In Part 1 we looked at how PostgreSQL handles data concurrency, MVCC, and learned that understanding MVCC is critical for understanding PostgreSQL. Part 2 continued with MVCC and focused on concurrent access.
Continuing our introduction to PostgreSQL, in today's third installment we will look at the most essential maintenance operation, Vacuum. As we saw earlier, the implementation of MVCC (Multi-Version Concurrency Control) in PostgreSQL differs from other RDBMs systems such as Oracle. In PostgreSQL, dml operations do not remove older versions of rows. Multiple versions of rows may need to be maintained for any active transactions that began prior to the dml. Vacuum is the utility that removes these rows once they are eligible. In addition, Vacuum also provides other useful/necessary benefits:
- As Mentioned, to recover disk space/improve performance by removing older row versions.
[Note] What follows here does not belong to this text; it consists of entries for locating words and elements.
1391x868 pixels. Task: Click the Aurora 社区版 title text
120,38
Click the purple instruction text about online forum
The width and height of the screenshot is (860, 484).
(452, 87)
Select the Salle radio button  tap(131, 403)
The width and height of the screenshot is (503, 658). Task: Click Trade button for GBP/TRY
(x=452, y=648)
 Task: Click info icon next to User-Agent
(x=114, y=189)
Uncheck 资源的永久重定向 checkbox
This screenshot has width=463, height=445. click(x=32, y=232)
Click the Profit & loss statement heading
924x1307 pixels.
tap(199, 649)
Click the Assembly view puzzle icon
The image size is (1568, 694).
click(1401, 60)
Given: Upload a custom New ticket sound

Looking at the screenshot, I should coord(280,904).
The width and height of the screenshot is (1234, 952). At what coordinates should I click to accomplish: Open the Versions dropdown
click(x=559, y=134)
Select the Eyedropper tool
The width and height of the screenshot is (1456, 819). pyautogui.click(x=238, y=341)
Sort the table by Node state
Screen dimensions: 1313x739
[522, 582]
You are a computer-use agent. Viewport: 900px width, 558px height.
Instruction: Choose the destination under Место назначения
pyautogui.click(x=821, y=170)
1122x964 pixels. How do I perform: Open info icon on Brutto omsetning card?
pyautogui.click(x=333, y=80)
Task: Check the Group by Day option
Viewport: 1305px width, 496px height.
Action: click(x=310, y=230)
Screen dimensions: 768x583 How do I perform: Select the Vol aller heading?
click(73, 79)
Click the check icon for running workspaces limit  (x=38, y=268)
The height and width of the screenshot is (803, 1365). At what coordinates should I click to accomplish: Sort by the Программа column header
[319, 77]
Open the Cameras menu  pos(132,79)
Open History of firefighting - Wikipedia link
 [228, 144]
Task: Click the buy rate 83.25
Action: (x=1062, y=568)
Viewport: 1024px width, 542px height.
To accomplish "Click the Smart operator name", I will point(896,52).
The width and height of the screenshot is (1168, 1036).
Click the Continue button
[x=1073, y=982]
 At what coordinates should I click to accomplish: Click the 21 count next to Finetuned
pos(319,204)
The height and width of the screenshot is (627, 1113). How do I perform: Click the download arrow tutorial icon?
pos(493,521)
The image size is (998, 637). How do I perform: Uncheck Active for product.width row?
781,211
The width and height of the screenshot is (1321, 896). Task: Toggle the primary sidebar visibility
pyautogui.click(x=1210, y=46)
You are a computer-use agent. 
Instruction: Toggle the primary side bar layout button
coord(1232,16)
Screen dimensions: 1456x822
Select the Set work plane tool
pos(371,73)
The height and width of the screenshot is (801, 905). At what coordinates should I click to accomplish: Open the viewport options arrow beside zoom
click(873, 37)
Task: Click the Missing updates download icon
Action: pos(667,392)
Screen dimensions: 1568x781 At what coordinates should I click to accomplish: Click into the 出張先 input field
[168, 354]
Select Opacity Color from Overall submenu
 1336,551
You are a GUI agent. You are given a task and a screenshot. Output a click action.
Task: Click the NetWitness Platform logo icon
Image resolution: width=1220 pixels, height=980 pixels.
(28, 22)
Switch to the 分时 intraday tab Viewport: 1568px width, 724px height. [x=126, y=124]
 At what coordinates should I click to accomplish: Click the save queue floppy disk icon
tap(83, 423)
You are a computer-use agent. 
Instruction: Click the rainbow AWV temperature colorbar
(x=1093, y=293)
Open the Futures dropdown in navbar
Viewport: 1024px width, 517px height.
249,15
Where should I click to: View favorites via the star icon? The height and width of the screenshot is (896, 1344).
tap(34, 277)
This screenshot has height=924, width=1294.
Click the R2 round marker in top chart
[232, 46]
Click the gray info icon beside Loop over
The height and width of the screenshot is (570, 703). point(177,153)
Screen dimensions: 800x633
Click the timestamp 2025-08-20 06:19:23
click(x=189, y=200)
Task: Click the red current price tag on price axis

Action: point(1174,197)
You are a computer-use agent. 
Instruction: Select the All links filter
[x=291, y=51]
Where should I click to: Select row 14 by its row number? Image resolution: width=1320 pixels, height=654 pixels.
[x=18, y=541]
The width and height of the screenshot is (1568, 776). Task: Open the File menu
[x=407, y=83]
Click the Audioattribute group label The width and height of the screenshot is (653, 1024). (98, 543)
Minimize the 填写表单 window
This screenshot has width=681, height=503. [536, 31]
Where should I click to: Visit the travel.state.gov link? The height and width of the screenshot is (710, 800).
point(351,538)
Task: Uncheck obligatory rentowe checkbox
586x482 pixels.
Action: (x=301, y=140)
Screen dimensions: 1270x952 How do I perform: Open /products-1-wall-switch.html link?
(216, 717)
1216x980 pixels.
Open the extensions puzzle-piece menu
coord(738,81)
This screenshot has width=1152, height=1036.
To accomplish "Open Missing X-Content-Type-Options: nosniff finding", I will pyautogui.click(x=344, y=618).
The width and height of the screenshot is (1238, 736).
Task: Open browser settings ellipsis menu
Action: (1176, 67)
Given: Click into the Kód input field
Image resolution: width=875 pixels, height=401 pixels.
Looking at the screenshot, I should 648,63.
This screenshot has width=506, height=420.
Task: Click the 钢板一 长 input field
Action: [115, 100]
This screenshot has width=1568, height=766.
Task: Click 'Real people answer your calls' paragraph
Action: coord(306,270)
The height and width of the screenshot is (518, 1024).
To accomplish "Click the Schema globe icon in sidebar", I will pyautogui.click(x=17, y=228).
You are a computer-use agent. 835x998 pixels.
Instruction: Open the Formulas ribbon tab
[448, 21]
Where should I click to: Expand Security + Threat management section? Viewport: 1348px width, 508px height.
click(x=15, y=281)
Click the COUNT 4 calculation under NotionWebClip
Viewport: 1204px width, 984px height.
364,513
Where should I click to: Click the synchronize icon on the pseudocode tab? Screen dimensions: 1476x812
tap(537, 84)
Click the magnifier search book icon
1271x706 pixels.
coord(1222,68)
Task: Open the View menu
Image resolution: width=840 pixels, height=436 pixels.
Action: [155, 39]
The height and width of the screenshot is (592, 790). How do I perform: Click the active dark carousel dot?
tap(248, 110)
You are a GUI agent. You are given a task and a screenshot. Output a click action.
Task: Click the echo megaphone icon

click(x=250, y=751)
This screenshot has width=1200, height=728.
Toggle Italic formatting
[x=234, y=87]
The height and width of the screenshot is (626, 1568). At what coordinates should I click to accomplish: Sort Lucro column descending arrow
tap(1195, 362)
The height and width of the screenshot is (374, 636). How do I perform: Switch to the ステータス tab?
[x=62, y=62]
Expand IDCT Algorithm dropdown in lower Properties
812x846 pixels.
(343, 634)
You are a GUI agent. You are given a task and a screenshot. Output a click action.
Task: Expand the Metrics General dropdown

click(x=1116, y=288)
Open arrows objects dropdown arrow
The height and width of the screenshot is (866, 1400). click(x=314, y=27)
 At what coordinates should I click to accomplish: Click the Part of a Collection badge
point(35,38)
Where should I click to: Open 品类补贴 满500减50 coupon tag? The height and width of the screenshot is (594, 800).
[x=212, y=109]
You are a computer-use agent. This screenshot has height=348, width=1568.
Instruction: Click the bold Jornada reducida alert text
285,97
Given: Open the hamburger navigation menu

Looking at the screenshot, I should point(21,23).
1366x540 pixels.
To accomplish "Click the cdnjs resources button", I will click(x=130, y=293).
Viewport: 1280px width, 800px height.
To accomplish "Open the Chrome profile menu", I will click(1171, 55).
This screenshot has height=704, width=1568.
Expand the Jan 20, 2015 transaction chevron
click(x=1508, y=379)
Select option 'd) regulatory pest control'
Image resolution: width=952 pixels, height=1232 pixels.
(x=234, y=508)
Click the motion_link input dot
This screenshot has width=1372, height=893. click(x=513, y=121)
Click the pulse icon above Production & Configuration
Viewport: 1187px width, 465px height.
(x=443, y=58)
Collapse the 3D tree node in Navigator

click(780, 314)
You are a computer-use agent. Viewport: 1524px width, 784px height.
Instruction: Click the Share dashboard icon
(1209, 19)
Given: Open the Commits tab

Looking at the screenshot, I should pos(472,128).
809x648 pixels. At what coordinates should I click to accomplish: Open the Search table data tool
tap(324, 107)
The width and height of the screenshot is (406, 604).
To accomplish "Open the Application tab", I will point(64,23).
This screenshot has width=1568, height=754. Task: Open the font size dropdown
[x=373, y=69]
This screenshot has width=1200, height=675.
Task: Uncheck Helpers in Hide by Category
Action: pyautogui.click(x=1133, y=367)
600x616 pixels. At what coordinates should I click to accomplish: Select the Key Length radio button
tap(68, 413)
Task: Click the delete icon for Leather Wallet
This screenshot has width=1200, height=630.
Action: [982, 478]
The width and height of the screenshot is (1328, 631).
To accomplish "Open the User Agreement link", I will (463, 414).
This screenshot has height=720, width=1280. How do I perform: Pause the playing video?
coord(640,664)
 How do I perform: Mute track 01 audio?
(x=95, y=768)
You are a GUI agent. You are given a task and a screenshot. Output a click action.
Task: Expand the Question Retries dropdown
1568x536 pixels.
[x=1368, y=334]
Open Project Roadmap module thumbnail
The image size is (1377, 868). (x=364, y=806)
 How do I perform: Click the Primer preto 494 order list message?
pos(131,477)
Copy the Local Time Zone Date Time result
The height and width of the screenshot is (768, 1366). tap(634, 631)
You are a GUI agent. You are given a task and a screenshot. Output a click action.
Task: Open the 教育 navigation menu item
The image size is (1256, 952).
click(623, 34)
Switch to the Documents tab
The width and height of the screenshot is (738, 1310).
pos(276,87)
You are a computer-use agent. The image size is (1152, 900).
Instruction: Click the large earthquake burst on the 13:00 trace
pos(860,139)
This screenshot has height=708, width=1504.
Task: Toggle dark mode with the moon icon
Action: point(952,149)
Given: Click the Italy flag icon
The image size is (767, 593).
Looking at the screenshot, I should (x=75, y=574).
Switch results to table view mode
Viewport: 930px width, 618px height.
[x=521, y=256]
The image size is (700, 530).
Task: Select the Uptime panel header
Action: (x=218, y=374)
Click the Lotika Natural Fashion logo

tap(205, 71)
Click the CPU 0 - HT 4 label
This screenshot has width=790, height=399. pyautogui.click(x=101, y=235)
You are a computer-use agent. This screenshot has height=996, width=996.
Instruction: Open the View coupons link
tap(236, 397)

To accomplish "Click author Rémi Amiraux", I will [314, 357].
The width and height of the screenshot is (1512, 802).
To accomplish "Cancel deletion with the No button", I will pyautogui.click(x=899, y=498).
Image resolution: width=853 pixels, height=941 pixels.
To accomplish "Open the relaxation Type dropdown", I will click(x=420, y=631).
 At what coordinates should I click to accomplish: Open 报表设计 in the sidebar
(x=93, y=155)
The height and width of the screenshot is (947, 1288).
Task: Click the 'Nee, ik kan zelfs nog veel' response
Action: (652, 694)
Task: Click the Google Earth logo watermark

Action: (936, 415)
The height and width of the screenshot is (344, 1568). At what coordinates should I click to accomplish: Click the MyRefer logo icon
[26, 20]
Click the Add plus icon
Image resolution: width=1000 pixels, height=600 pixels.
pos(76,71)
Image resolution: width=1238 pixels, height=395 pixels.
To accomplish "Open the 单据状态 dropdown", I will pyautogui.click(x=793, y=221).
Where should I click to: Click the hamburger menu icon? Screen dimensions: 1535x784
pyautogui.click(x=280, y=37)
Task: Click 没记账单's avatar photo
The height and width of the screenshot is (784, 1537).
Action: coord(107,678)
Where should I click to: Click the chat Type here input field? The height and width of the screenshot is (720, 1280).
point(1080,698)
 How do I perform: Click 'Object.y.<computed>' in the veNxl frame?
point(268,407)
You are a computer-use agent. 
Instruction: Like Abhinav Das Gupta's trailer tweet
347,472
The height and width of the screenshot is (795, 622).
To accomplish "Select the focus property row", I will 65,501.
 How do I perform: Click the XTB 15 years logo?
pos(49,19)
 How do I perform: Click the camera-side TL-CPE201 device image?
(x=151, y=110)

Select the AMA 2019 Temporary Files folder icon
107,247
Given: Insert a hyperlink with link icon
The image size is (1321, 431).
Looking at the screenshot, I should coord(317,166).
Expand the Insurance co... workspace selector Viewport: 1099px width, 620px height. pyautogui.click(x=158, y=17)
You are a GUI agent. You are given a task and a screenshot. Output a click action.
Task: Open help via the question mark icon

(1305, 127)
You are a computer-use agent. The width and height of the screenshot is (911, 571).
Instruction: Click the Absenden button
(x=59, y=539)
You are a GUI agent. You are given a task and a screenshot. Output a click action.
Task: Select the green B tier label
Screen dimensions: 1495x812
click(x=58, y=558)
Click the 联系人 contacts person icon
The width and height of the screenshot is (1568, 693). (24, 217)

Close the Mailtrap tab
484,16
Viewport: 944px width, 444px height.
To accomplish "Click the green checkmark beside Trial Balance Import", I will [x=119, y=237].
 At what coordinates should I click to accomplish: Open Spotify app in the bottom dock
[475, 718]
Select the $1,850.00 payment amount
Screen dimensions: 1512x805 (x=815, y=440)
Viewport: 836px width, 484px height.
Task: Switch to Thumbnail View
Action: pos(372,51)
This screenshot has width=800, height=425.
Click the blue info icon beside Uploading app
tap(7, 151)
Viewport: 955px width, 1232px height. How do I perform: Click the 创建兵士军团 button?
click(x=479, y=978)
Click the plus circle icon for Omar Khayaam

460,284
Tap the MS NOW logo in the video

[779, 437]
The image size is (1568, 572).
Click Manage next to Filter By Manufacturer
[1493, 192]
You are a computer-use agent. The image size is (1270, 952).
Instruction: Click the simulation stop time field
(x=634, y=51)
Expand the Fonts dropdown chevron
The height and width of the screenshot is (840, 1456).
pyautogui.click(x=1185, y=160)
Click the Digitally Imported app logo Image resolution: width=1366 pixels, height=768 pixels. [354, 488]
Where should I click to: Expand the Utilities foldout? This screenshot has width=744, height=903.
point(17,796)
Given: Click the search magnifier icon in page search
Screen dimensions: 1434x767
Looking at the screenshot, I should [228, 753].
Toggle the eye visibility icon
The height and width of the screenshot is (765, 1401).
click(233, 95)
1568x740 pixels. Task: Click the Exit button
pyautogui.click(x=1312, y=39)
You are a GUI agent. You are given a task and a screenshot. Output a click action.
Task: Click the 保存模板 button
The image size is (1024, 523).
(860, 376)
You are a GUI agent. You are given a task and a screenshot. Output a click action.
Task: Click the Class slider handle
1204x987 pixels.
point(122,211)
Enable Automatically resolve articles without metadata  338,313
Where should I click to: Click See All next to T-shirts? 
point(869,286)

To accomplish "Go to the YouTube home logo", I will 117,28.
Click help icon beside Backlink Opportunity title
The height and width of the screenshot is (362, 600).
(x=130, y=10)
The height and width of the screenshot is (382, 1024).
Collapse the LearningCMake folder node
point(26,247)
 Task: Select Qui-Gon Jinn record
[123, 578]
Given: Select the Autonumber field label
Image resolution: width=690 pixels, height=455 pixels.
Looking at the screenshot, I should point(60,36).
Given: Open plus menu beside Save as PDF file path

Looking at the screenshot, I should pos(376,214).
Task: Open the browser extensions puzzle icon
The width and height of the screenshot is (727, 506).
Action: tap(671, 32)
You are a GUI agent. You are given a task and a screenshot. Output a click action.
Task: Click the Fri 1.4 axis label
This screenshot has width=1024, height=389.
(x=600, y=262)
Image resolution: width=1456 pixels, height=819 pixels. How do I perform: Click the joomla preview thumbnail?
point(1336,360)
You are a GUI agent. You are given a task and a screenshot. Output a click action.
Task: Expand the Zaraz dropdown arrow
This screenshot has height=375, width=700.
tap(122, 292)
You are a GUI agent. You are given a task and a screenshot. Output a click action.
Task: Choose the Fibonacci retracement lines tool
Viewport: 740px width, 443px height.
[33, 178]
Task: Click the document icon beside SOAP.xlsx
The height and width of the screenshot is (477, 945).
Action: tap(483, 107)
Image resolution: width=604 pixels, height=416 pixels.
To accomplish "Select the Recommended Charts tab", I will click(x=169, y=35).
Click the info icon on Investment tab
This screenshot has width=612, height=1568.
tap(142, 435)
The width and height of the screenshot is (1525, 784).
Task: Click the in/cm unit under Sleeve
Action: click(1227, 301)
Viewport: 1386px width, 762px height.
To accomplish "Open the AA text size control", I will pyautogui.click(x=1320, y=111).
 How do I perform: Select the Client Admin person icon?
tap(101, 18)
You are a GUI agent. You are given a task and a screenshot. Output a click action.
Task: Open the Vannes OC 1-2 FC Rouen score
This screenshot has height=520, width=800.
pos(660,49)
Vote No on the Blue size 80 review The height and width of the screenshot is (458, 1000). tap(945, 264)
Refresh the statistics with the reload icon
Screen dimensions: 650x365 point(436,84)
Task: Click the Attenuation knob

- To improve performance by maintaining accurate statistics.
- To improve vacuum performance by updating the visibility map.
- To prevent against data loss due to transaction wraparound.
We will examine each of these in order. For this we will use a PostgreSQL v13.2 instance (latest beta release) with autovacuum set to off (never turn this off!). Autovacuum is a set of automated processes which periodically run vacuum/analyze commands based on adjustable parameters. These parameters can be set at the cluster or table level for better control.
- Disk space recovery/reuse:
We have a 10M row table (vac_test) with no indexes.
Total size (in MB)
Main - table size
Fsm - free space map of table
Vm - visibility map of table - pages which have no dead rows
init - replacement for unlogged tables
Main | fsm | vm | init | table size | indexes | Total 1116 | 0 | 0 | 0 | 1116 | 0 | 1116
We can see this represented at the file level.
Each table segment has a default max size of 1G (this can be changed at initdb using --with-segsize option). Each additional segment will be named filenode.n , filenode.n+1, etc.
To find the file path location:
Select pg_relation_filepath('vac_test'); pg_relation_filepath -------------------- base/26290/27763
So, 2 segments initially
ls -lrt --block-size M $PGDATA/base/26290/27763 -rw--------- 1 pg13r2 postgres 1024M Jul 9 12:51 /data/pg13r2/data/base/26290/27763 -rw--------- 1 pg13r2 postgres 93M Jul 9 12:51 /data/pg13r2/data/base/26290/27763.1
Now, lets update 5M rows
# Update vac_test # set code = 'Pittsburgh' # where id::text like '%4%'; UPDATE 5217031
We didn't add rows, but it we check the size, the table has grown approx 50%.
main | fsm | vm | init | table size | indexes | Total 1698 | 0 | 0 | 0 | 1698 | 0 | 1698
View from the file system
-rw--------- 1 pg13r2 postgres 1M Jul 9 13:31 /data/pg13r2/data/base/26290/27763_fsm -rw--------- 1 pg13r2 postgres 675M Jul 9 13:31 /data/pg13r2/data/base/26290/27763.1 -rw--------- 1 pg13r2 postgres 1024M Jul 9 13:32 /data/pg13r2/data/base/25290/27763
As you can see, this is a problem, which is resolved by vacuum.
Vacuum has several options:
\h vacuum Command: VACUUM Description: garbage-collect and optionally analyze a database
VACUUM [ ( option [,...])][ table_and_columns [,...]] VACUUM [ FULL ][ FREEZE ][ VERBOSE ][ ANALYZE ][ table_and_columns [,...]]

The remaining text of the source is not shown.